The data section contains anything that you want to be automatically initialized for you by the system before it calls the entry point of your program. You're right, normally global variables end up here. Zero-initialized data is generally not included in the executable file, since there's no reason to - a couple of directives to the program loader are all that's needed to generate that space. Once your program starts running, the ZI and data regions are generally interchangeable. Wikipedia has a lot more information.
Variables don't really exist when assembly programming, at least not in the sense they do when you're writing C code. All you have is the decisions you've made about how to lay out your memory. Variables can be on the stack, somewhere in memory, or just live only in registers.
Registers are the internal data storage of the processor. You can, in general, only do operations on values in processor registers. You can load and store their contents to and from memory, which is the basic operation of how your computer works. Here's a quick example.
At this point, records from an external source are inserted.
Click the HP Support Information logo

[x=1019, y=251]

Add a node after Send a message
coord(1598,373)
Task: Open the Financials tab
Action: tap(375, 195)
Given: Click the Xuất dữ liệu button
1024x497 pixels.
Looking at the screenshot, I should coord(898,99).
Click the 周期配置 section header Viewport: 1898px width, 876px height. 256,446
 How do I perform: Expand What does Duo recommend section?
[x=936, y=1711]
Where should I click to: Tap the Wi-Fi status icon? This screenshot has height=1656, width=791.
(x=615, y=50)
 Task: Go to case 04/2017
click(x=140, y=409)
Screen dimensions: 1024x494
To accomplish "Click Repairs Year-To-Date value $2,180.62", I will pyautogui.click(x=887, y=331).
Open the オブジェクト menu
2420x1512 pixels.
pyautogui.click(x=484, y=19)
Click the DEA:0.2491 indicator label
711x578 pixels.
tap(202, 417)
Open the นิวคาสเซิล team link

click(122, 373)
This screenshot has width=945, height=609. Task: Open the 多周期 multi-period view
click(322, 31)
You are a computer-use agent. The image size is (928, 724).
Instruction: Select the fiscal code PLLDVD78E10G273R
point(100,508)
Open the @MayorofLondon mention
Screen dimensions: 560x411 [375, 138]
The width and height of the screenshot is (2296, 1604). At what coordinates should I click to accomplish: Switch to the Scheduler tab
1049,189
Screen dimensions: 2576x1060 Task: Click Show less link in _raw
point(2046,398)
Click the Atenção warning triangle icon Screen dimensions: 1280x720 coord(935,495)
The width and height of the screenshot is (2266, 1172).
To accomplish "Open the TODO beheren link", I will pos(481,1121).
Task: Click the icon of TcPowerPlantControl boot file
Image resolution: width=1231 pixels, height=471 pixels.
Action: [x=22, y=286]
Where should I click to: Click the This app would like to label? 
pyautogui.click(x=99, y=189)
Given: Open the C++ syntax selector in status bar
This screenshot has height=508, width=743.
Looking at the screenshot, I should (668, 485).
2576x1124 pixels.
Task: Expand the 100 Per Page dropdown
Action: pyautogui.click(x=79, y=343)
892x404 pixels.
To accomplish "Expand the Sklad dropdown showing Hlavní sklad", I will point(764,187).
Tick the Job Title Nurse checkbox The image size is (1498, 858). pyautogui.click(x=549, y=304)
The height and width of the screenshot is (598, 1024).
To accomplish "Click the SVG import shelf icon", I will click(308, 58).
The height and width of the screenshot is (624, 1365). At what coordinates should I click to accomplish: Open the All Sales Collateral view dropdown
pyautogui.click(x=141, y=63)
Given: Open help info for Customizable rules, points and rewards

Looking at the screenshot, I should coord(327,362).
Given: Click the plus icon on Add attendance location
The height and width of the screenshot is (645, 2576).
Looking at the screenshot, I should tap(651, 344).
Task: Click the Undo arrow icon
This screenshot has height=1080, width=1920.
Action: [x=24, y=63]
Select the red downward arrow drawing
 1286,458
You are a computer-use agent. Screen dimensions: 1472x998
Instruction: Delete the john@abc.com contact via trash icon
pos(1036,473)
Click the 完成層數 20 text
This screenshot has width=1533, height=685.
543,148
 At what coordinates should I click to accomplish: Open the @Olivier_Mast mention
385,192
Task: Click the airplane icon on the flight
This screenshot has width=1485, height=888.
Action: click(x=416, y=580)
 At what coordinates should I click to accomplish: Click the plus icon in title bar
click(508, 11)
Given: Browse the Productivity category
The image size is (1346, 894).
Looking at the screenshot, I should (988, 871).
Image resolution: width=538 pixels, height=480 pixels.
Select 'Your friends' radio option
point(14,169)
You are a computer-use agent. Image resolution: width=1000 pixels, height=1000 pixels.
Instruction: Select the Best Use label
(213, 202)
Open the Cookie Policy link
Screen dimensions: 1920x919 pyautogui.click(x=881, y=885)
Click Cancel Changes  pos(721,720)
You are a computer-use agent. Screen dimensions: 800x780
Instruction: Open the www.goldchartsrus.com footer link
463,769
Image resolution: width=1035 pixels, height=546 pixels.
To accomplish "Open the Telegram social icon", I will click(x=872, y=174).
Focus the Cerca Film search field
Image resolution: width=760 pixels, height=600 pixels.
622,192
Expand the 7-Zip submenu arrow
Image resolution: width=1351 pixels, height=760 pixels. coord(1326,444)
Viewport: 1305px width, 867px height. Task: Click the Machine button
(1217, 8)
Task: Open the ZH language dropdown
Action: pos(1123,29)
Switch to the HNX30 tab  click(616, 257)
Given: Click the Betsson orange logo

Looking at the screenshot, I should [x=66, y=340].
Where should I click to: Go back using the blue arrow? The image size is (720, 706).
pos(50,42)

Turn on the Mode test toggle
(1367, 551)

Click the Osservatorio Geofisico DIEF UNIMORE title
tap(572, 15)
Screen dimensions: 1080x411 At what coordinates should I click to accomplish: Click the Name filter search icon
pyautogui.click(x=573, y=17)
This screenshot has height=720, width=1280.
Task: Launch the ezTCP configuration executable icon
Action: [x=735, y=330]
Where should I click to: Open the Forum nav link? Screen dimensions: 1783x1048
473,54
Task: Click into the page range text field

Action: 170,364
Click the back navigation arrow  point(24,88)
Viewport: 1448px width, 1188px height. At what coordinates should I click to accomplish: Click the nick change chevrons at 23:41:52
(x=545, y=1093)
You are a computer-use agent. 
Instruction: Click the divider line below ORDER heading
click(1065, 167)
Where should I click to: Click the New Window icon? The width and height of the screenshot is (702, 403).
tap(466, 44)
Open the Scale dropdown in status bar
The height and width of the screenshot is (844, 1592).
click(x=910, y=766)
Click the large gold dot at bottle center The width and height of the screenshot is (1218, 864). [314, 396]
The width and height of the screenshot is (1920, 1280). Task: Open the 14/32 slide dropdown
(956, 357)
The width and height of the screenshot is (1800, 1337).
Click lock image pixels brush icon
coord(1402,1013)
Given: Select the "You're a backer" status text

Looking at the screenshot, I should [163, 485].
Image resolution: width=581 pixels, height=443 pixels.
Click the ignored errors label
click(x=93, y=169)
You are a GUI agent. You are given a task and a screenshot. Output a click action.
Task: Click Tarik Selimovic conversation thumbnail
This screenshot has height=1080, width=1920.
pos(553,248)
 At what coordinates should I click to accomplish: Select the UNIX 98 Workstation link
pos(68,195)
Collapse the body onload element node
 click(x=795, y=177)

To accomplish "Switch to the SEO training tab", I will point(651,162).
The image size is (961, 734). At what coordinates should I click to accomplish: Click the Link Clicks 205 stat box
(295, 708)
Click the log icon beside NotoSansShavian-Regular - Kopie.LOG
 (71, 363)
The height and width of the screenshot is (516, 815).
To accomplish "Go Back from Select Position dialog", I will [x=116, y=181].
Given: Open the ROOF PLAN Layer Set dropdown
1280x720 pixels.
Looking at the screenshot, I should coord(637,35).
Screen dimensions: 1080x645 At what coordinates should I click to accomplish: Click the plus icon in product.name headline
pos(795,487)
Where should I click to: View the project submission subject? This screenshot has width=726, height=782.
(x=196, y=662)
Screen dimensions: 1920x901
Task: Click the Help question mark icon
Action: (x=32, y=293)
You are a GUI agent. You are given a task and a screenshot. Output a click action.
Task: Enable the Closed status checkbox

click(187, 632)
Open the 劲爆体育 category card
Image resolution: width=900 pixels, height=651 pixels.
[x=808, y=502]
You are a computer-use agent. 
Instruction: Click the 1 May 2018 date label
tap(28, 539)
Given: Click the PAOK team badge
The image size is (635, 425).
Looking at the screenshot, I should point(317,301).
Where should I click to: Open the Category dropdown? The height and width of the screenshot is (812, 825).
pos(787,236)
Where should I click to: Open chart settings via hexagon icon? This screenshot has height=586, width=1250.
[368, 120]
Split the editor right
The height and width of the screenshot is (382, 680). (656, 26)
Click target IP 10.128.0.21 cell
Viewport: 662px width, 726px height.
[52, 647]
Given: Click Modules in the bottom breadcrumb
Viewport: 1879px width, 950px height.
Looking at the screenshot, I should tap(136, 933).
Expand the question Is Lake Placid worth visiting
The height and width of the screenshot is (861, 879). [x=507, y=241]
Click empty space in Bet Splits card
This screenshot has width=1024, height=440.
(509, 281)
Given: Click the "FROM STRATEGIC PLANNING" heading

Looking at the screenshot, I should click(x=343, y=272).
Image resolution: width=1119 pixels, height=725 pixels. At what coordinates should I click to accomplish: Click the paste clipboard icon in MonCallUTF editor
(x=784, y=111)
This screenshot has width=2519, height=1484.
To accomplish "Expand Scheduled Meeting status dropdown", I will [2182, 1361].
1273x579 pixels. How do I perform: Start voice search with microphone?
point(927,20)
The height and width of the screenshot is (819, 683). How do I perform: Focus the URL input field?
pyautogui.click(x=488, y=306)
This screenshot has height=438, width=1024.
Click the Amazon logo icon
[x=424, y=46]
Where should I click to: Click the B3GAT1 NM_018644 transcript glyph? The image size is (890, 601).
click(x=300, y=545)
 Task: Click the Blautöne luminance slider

This C code:
```
int a = 5;
int b = 6;
int *d = (int *)0x12345678; // assume 0x12345678 is a valid memory pointer
*d = a + b;
```
Might get translated to some (simplified) assembly along the lines of:
```
load  r1, 5
load  r2, 6
load  r4, 0x1234568
add   r3, r1, r2
store r4, r3
```
In this case, you can think of the registers as variables, but in general it's not necessary that any one variable always stay in the same register; depending on how complicated your routine is, it may not even be possible. You'll need to push some data onto the stack, pop other data off, and so on. A 'variable' is that logical piece of data, not where it lives in memory or registers, etc.
An array is just a contiguous block of memory - for a local array, you can just decrement the stack pointer appropriately. For a global array, you can declare that block in the data section.
There are a bunch of conventions about registers - check your platform's ABI or calling convention document for details about how to use them correctly. Your assembler documentation might have information as well. Check the ABI article on wikipedia.
Your assembly program can make the same system calls any C program could, so you can just call malloc() to get memory from the heap.

回复收藏 0 原文

半夏半凉 2024-08-29 22:20:19

我想补充一下。计算机上的程序通常分为三个部分，尽管还有其他部分。

代码段 - .code、.text ：http://en.wikipedia.org/wiki/Code_segment

在计算中，代码段也
称为文本段或简称为
文本，是一个短语，用于指代
内存或目标文件的一部分
包含可执行指令。
它有固定的大小，通常是
只读。如果文本部分不是
只读，然后特定
架构允许自我修改
代码。只读代码是可重入的，如果
它可以由多个执行
同时进行处理。作为回忆
区域，代码段驻留在
记忆的下部或最深处
底部，以防止堆和
堆栈会因覆盖而溢出。

数据段 - .data ：http://en.wikipedia.org/wiki/Data_segment

数据段是其中的一个部分
目标文件中的程序或
内存，其中包含全局
变量和静态变量
由程序员初始化。它
具有固定的大小，因为所有的
本节中的数据由
程序编写前的程序员
已加载。但是，它不是只读的，
因为变量的值可以
在运行时被改变。这是在
与Rodata（恒定，
只读数据）部分，以及
代码段（也称为文本
段）。

BSS：http://en.wikipedia.org/wiki/.bss

在计算机编程中，.bss 或 bss
（最初代表块
由符号开始）被许多人使用
编译器和链接器作为名称
数据段的一部分包含
静态变量和全局变量
只充满了
最初的零值数据（即
当执行开始时）。常常是
称为“bss 部分”或
“bss 段”。程序加载器
初始化分配的内存
加载时的 bss 部分
程序。

正如其他人所描述的，寄存器是 CPU 存储数据或内存地址的设施。操作是在寄存器上执行的，例如 add eax, ebx，并且根据汇编语言，这意味着不同的事情。在本例中，这将转换为将 ebx 的内容添加到 eax 并将其存储在 eax 中（NASM 语法）。 GNU AS (AT&T) 中的等效项是：movl $ebx, $eax。不同的汇编方言有不同的规则和运算符。由于这个原因，我不是 MASM 的粉丝——它与 NASM、YASM 和 GNU AS 都非常不同。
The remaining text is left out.